In a bowl, mix coffee, cocoa powder and powdered sugar. In a deep saucepan in a frying pan, melt the sugar to a transparent color, add the mixed dry ingredients, mix well and wait for complete dissolution. When the mass begins to boil, pour 100 ml of water, bring to a boil. After adding the melted butter, cook the glaze over low heat for about 10 minutes.

Tip: after adding the melted butter, cook the icing for about 10-15 more minutes, stirring at the same time. Otherwise, the oil will float to the surface, and the glaze will turn out dry.

3. Protein glaze with cinnamon and cognac

 

Protein glaze is great for gingerbread and chocolate cakes. This glaze can also be used by children, because all alcohol is evaporated during heat treatment.

Ingredients:

3 egg whites; 250 g of powdered sugar; 100-150 g of sugar; 3 art. l. cognac; 1/3 tsp ground cinnamon; 2 round lemon wedges (with zest) 100 ml of water.

Pour sugar into a deep saucepan, pour cognac, put on a slow fire and stir constantly until the sugar is completely melted. After throwing lemon slices, add cinnamon, mix for about 3-4 minutes, pour water in a thin stream. Bring the syrup to a boil over low heat, then reduce the heat and, stirring constantly, thicken the resulting liquid. Remove the saucepan from the stove, take out the lemon slices and let the syrup cool.

When the syrup has cooled, we begin to beat the egg whites and powdered sugar until airy with a mixer, while pouring the syrup in a thin stream at the same time. When the icing becomes the desired consistency, mix it with a spatula, and you can grease the pastries.

4. Protein glaze with nutmeg and dye

 

It is this glaze that goes well with cakes and cakes that contain nuts or berries. The nutmeg adds spiciness, and the dye adds iridescence to the dish. In addition, the glaze does not contain powdered sugar.

Ingredients:

4 proteins; 200 g of sugar; 150 ml of water; 1/2 tsp chopped nutmeg; red food coloring, 3-4 drops (or natural coloring, for example, 2 tablespoons of cherry juice); vanilla pod.
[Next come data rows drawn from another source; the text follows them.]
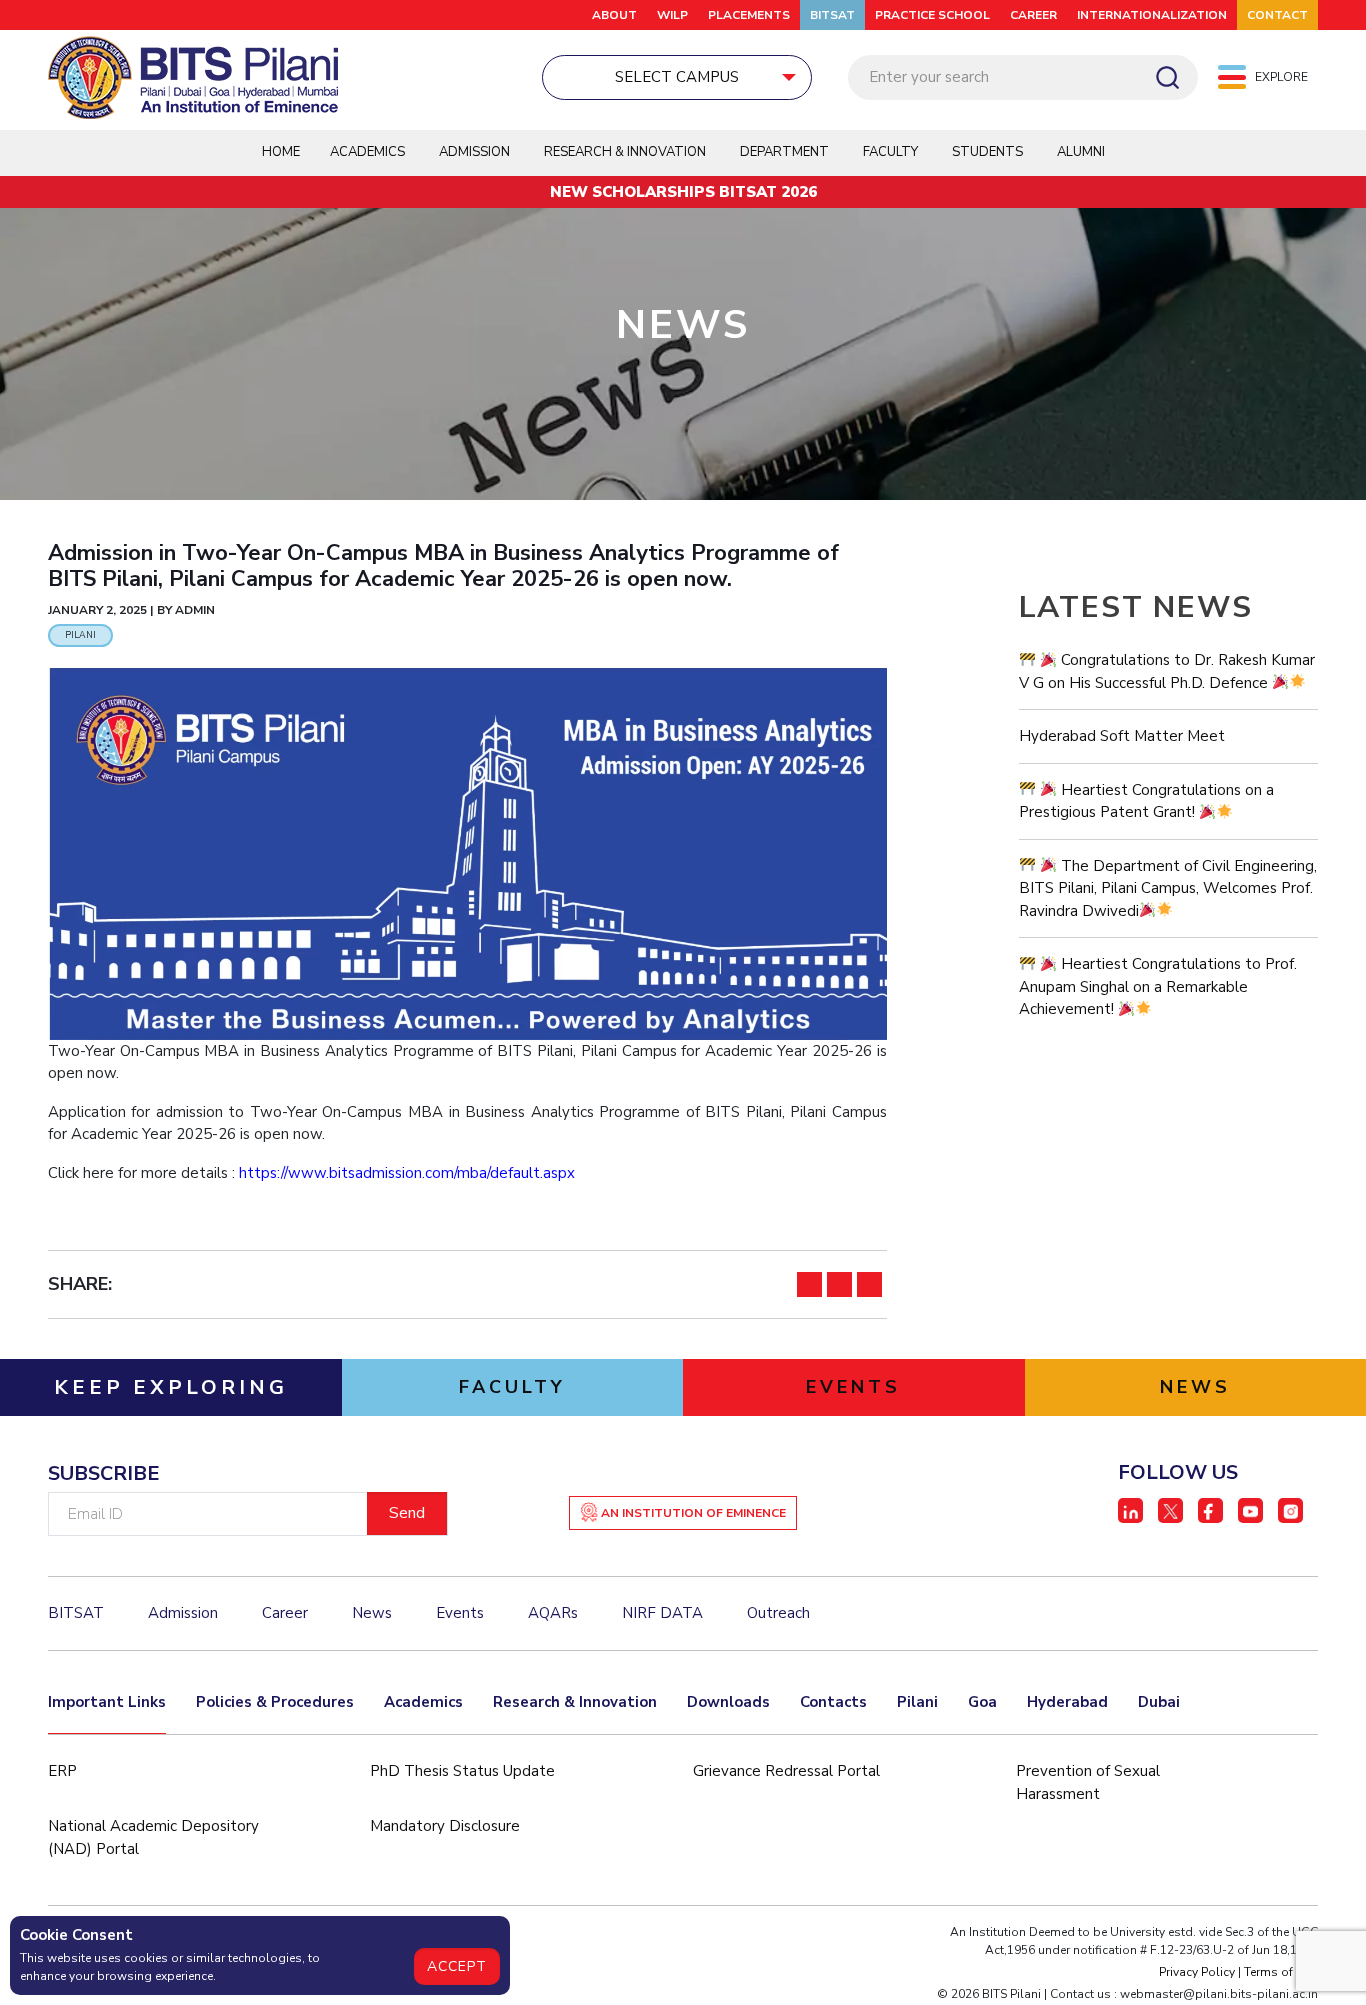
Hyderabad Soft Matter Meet (1122, 736)
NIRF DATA (662, 1613)
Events (460, 1613)
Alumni (1081, 152)
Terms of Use (1281, 1972)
Transfer sugar to a deep saucepan, melt until transparent, add vanilla pod, chopped nutmeg, simmer for 5-7 minutes over low heat. After a thin stream, pour in water, mix well, cover with a lid and wait for it to boil, remove the saucepan from the heat, cool.

Tip: If you find vanilla too overpowering, add a teaspoon of lime or lemon juice.
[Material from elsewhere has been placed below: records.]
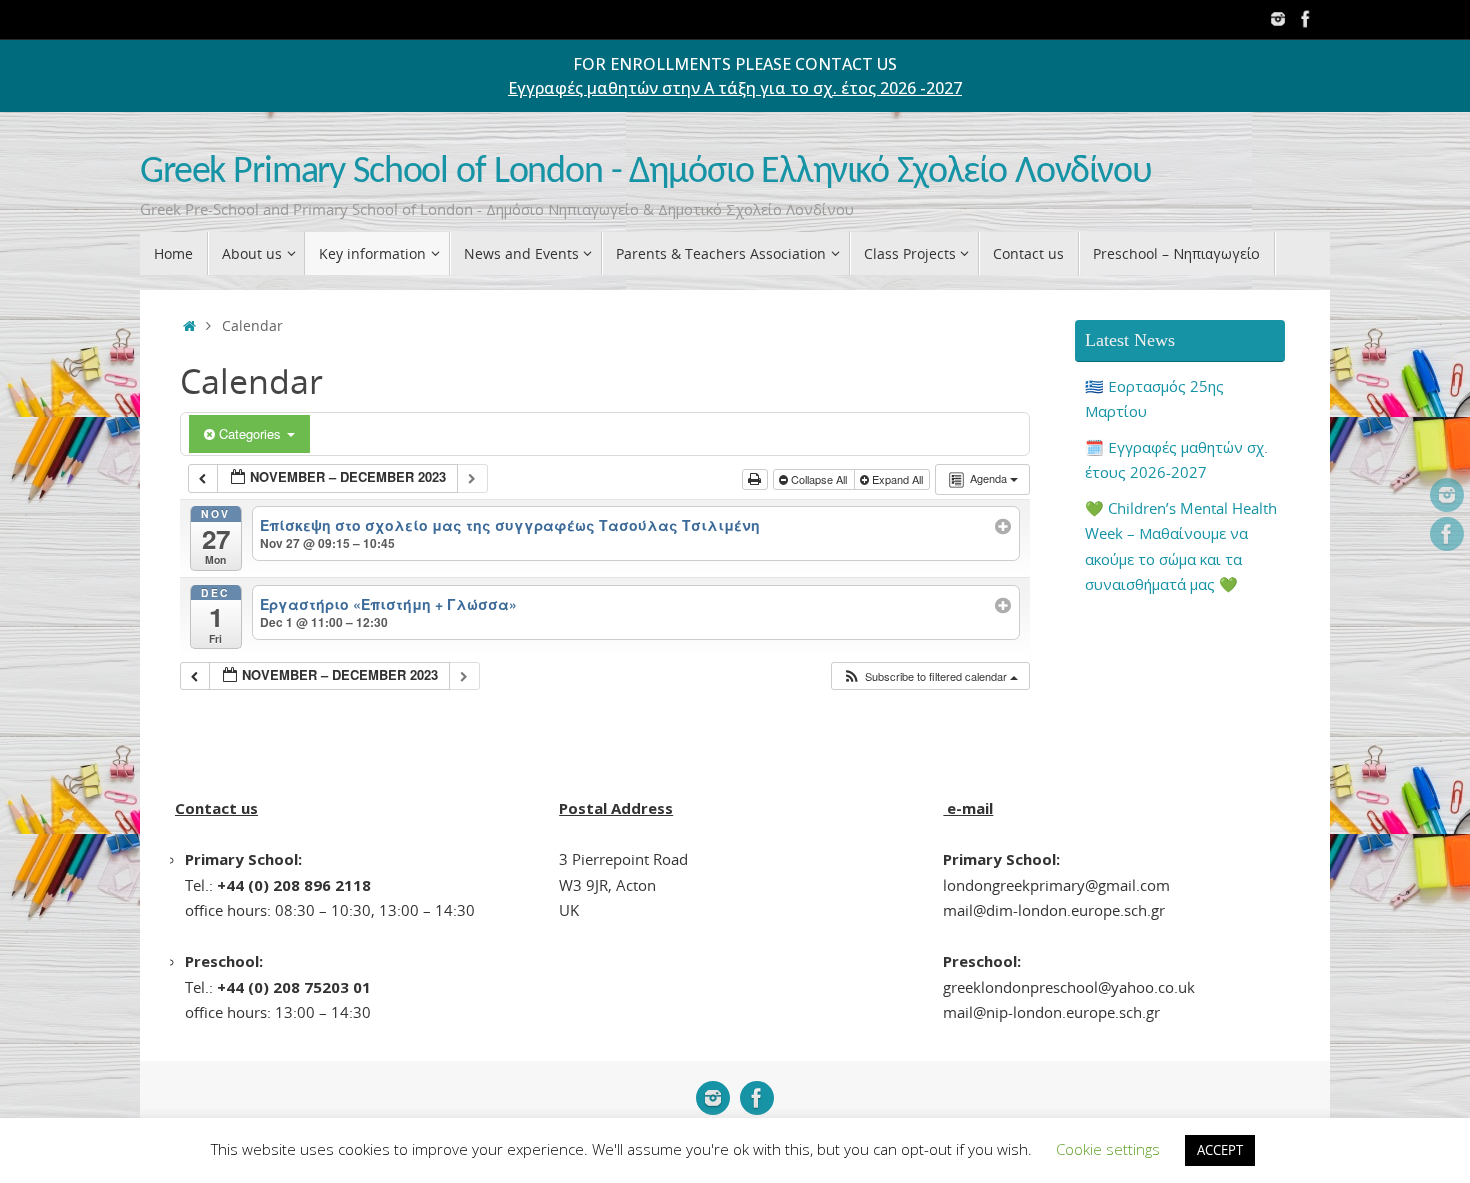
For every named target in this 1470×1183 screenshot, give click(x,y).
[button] (930, 676)
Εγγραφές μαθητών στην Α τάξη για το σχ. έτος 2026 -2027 (735, 88)
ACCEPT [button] (1220, 1150)
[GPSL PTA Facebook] (1306, 19)
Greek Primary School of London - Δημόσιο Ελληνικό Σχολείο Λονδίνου (646, 172)
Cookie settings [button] (1108, 1149)
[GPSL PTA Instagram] (1278, 19)
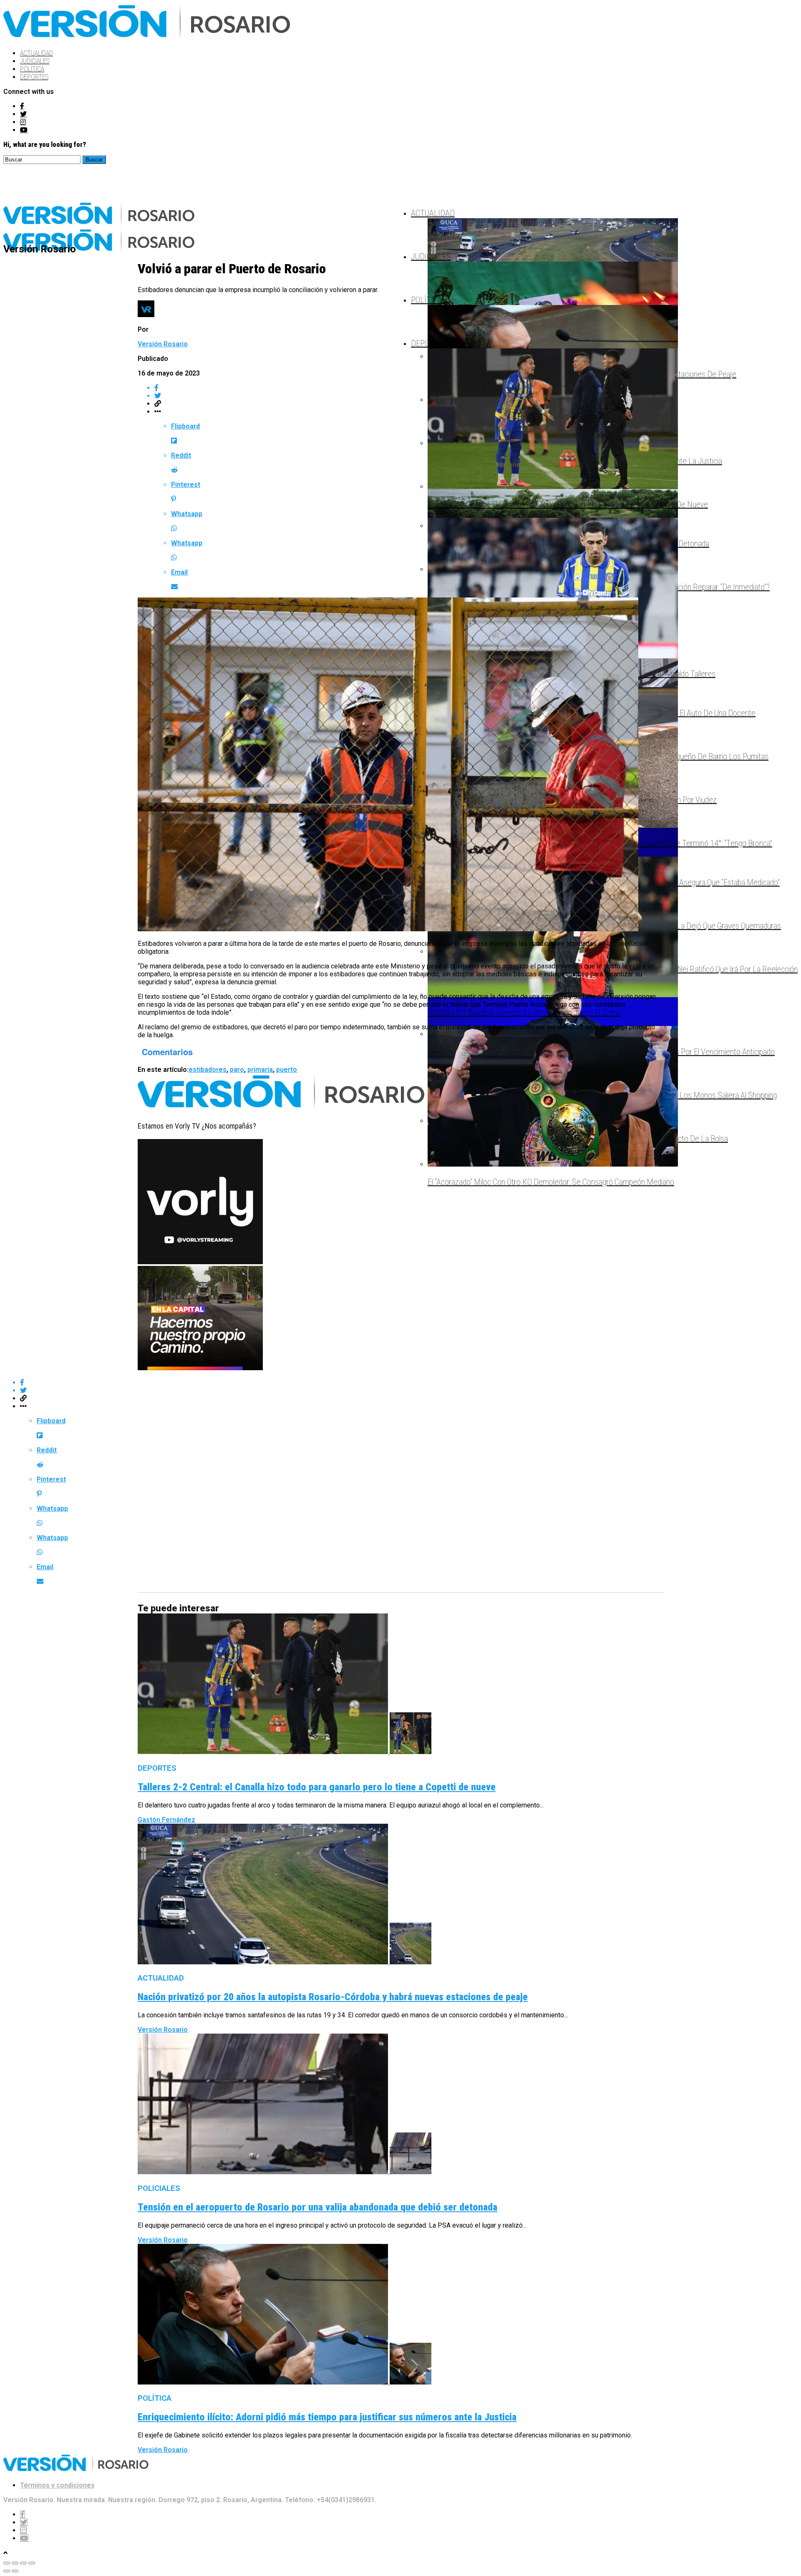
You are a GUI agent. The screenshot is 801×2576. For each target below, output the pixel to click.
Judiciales (34, 61)
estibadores (208, 1070)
Beat the whites with a mixer until airy, add 3-4 drops of food coloring or 2 tablespoons of cherry juice, mix, pour in the syrup in a thin stream, without stopping, continue to beat. When the mass becomes dense, spread the icing on the cake or cookies.

5. Glaze "Toffee"

 

Sweet and tender frosting that kids will love. It is combined with any cookies, cakes, cakes, muffins.

Ingredients:

4-5 egg whites; 150 g toffee; 100 g butter; 50 g of sugar pud; 3 art. l. orange juice; 100 ml of water.

We put the butter in a deep saucepan, put it on a slow fire and melt it. When the butter is completely melted, add toffee, mix and heat until the mass becomes homogeneous. After adding water, orange juice, bring the syrup to a boil.

Beat egg whites and sugar until fluffy. Pour the boiled syrup in a thin stream to the protein mass, without stopping whisking. We remove the glaze in the refrigerator for 20 minutes. Ready!

Dyes, both artificial and natural, can be added to any glaze, just grind fruits, vegetables or berries through a sieve, and then squeeze through gauze.

Juice of beets, raspberries, red currants, cherries gives a pink / red color.

Carrot, peach, pumpkin juice will give an orange color.

Blackcurrant, blackberry, blueberry juice will give a black / gray color.

About | Privacy | Marketing | Cookies | Contact us

All rights reserved © ThisNutrition 2018-2026

Medical Disclaimer: All content on this Web site, including medical opinion and any other health-related information, is for informational purposes only and should not be considered to be a specific diagnosis or treatment plan for any individual situation. Use of this site and the information contained herein does not create a doctor-patient relationship. Always seek the direct advice of your own doctor in connection with any questions or issues you may have regarding your own health or the health of others.

Affiliate Disclosure: Please note that each post may contain affiliate and/or referral links, in which I receive a very small commission for referring readers to these companies.